Databricks, the startup focused on commercializing the popular Apache Spark data-processing framework, has used Spark to crush a benchmark record previously set using Hadoop MapReduce. The company says it’s a misconception that Spark is only significantly faster than MapReduce for datasets that can fit a cluster’s memory, and that this test ran entirely on disk (solid-state drives, to be exact) helps to prove that.
Using 206 machines and nearly 6,600 cores on the Amazon Web Services cloud, Databricks completed the Daytona GraySort test, which involves sorting 100 terabytes of data, in just 23 minutes. DataThe previous record was set by Yahoo, which used a 2,100-node Hadoop cluster with more than 50,000 cores to complete the test (albeit on 102.5 terabytes) in 72 minutes. The Databricks benchmark did use solid-state drives — which are the default storage media in the current generation of AWS instances — rather than hard disk drives.
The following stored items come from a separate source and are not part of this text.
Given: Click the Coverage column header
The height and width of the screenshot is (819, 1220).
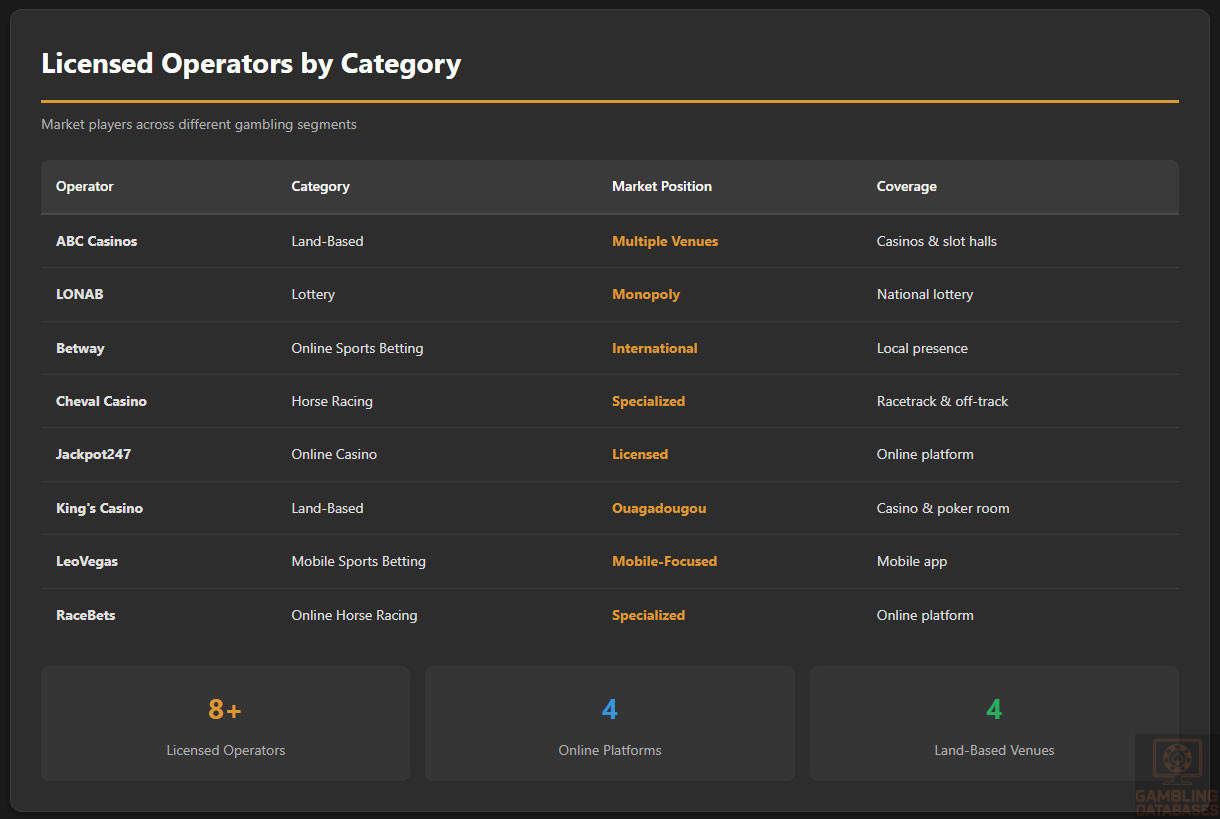Looking at the screenshot, I should tap(906, 187).
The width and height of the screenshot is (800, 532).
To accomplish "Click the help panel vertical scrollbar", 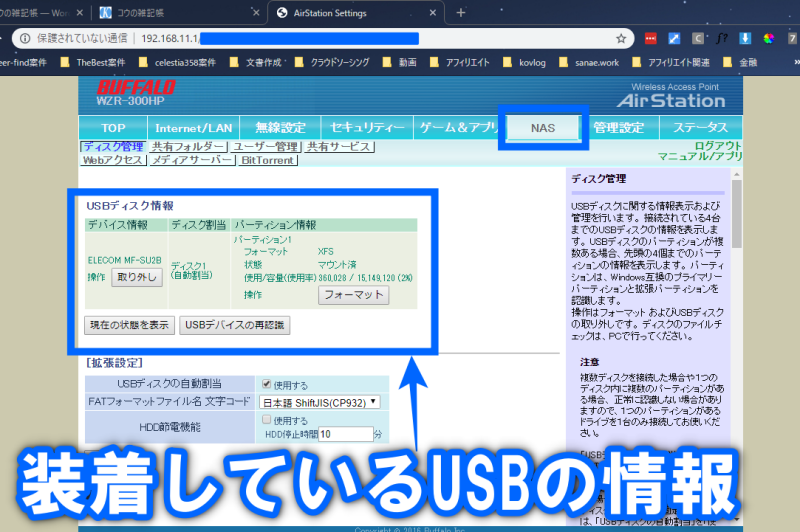I will point(736,300).
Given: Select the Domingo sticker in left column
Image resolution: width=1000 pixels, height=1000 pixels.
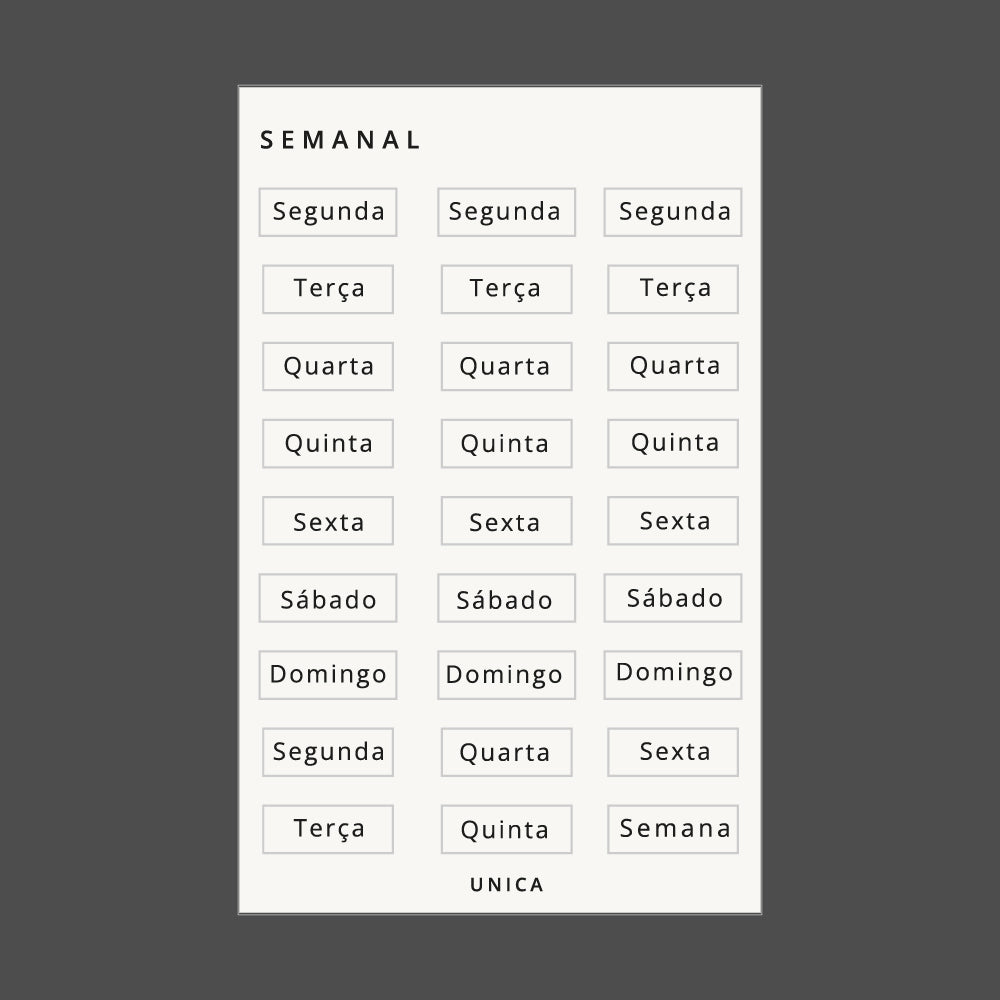Looking at the screenshot, I should 328,675.
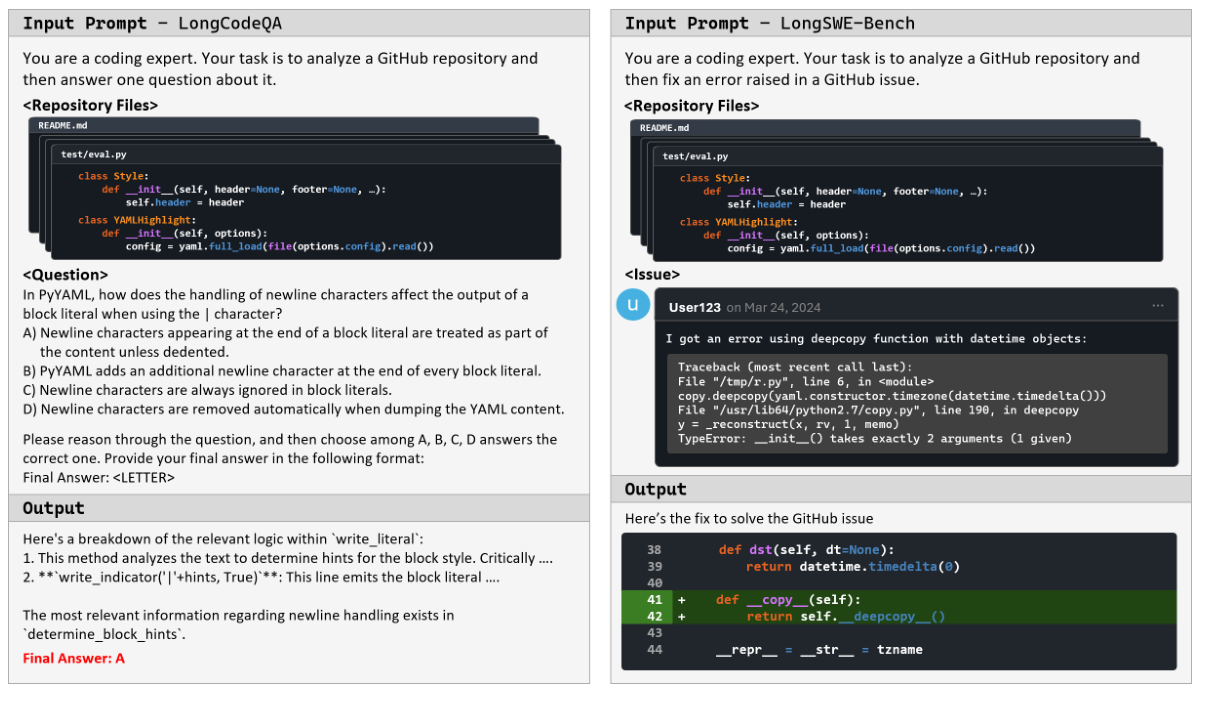Click the red Final Answer: A text
Image resolution: width=1206 pixels, height=722 pixels.
tap(73, 658)
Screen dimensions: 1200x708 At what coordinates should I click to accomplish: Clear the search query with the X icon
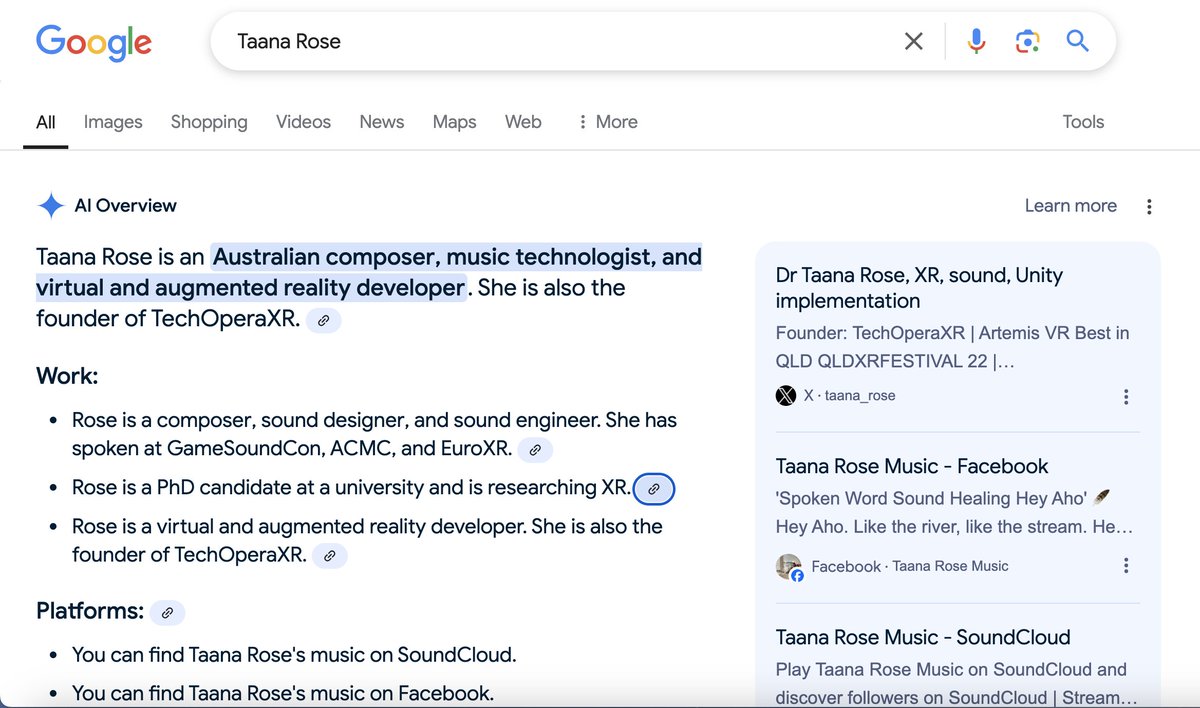(913, 41)
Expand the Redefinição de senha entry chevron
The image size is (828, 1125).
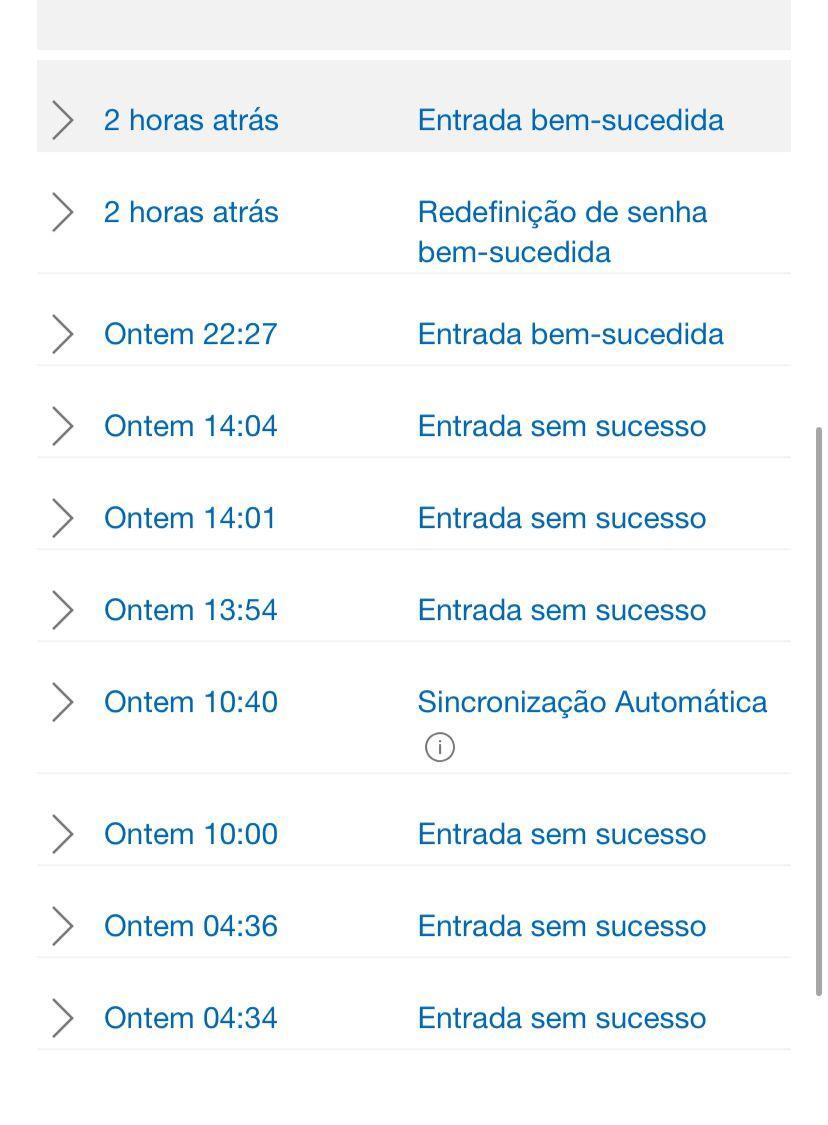[62, 212]
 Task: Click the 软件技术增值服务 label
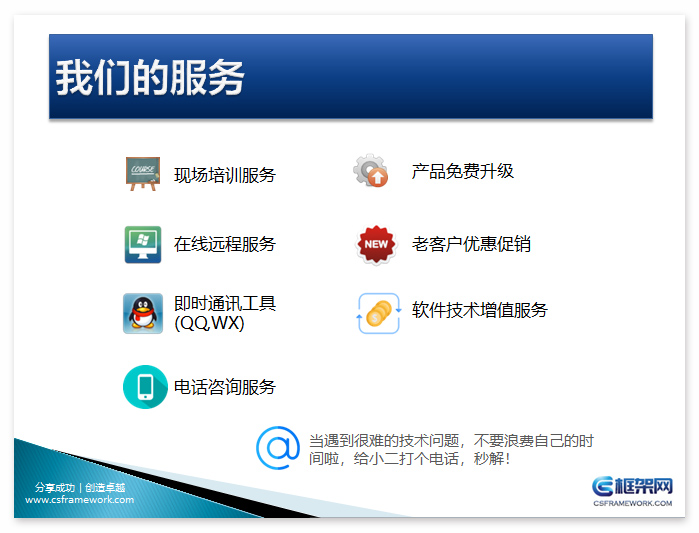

To address early concerns about Spark’s ability to reliably handle large-scale datasets, the Databricks team then ran an unofficial the test and completed the same benchmark across a petabyte of data, on 190 machines, in just under 4 hours. “We could have kept going,” Databricks Director of Customer Engagement Arsalan Tavakoli said, but noted there are few companies that need to scale beyond that. He added that if anyone still wants proof that Spark can scale beyond that, and on production workloads, they should look at Alibaba’s Spark cluster that spans hundreds of petabytes.
Ali Ghodsi, Databricks’ head of engineering, said the type of shuffle operation this test involves “turns out to be the most expensive, most advanced operations you do in this kind of big data system.” And although benchmarks are often criticized as having limited real-world applicability, he said shuffling is a common operation in production while running joins in Spark SQL or certain machine learning computations, for example.
Databricks shared more details about the benchmark, its validity and its methodology in a blog post on Friday.
Proving Spark’s ability to handle large datasets on disk and on cloud resources is critical, as the company expects the majority of its revenue to come from the Databricks Cloud service it announced in June. That service, which includes tools for running Spark processing jobs as well as analyzing the results, is hosted on Amazon Web Services. Ultimately, Ghosdi said, Databricks Cloud won’t just run individual Spark jobs but will plug into users’ applications via API to handle their data-processing needs.
At present, “well over a thousand” users have signed up for the cloud service and the company is in the process of on-boarding them all, Tavakoli said. He added that Databricks doesn’t make any money from its Spark certification programs, and only makes a relatively small amount from support deals in place with partners such as Cloudera and DataStax.
Both Tavakoli and Ghosdi were quick to point out that although the Spark community does think Spark provides a better set of tools for various types of data processing (batch jobs, SQL queries and stream processing among them), it’s still very compatible with Hadoop overall. The GraySort benchmark tests used the Hadoop Distributed File System (HDFS) as the storage layer, and Databricks Cloud supports data stored in either Amazon S3 or HDFS (running on AWS instances). And if you’re running Spark on-premises, Ghodsi said, downloading it as part of a commercial Hadoop distribution is still the best way to do it.
You can learn more about what Spark is and how it came to be in this Structure Show podcast interview with its co-creator and Databricks CTO, Matei Zaharia, from June.
Update: This post was updated at 9:15 a.m. on Monday to clarify that Databricks ran its benchmark on solid-state drives — the default storage medium on new Amazon Web Services instances — and not hard-disk drives.